*** DATA PROVIDED Section Begins ***

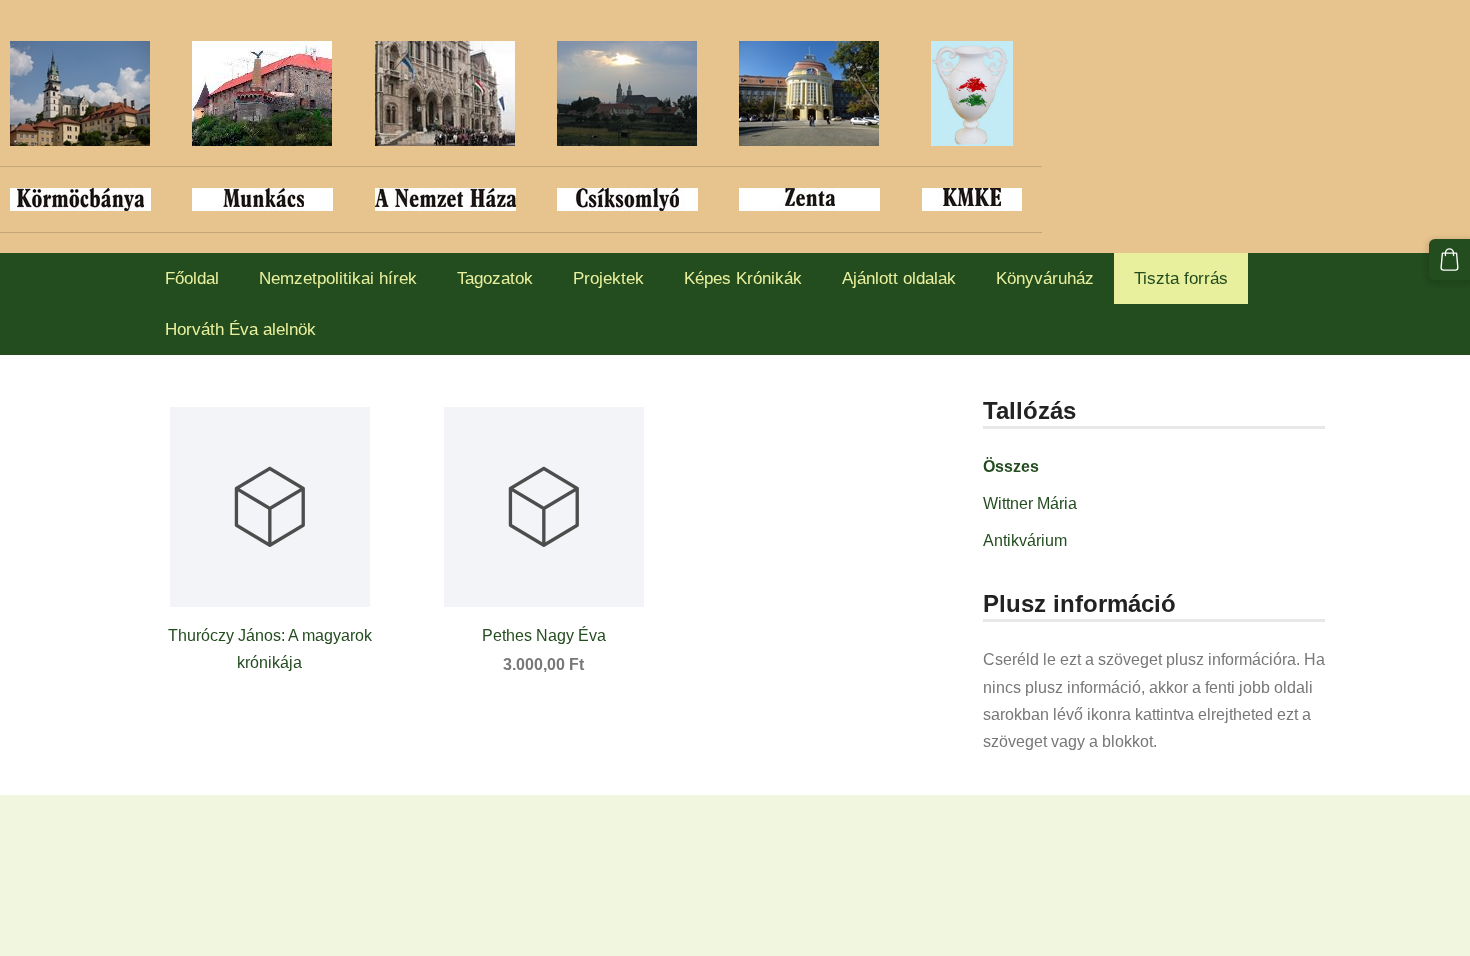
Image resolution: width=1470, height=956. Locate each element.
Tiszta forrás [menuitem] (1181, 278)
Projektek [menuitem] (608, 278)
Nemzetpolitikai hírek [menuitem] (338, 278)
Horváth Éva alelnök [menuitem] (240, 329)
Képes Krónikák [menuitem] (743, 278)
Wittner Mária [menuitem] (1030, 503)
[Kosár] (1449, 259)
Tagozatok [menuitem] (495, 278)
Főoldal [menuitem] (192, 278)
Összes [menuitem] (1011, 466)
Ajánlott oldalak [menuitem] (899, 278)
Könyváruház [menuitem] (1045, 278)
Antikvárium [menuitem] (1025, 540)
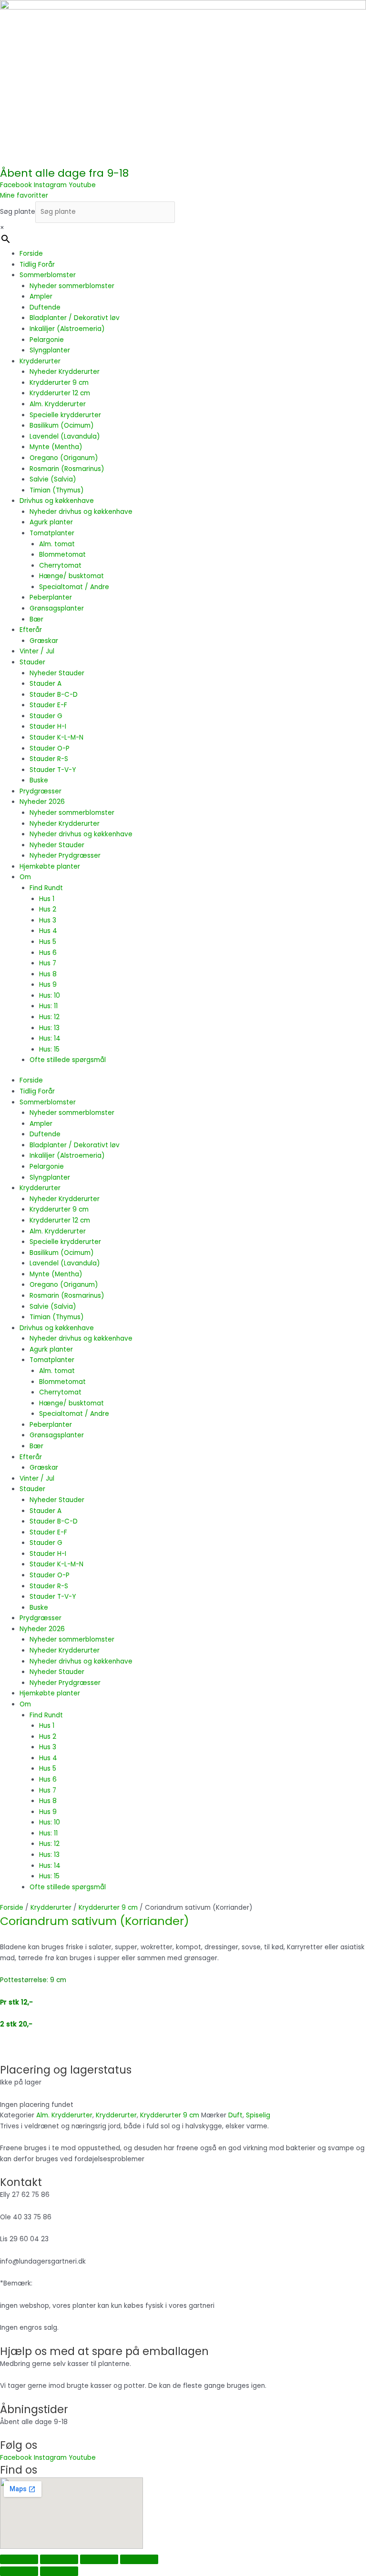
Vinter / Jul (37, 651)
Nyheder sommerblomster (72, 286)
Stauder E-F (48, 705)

*** DATA PROVIDED Section Ends ***

WHAT TO WORK ON: Keep the pictures out and print all the records exactly as they are.

RESPONSE BOX:
Image resolution: width=1470, height=956. Locate each element.
Tiszta forrás [menuitem] (1181, 278)
Projektek [menuitem] (608, 278)
Nemzetpolitikai hírek [menuitem] (338, 278)
Horváth Éva alelnök [menuitem] (240, 329)
Képes Krónikák [menuitem] (743, 278)
Wittner Mária [menuitem] (1030, 503)
[Kosár] (1449, 259)
Tagozatok [menuitem] (495, 278)
Főoldal [menuitem] (192, 278)
Összes [menuitem] (1011, 466)
Ajánlott oldalak [menuitem] (899, 278)
Könyváruház [menuitem] (1045, 278)
Antikvárium [menuitem] (1025, 540)
Vinter / Jul (37, 651)
Nyheder sommerblomster (72, 286)
Stauder E-F (48, 705)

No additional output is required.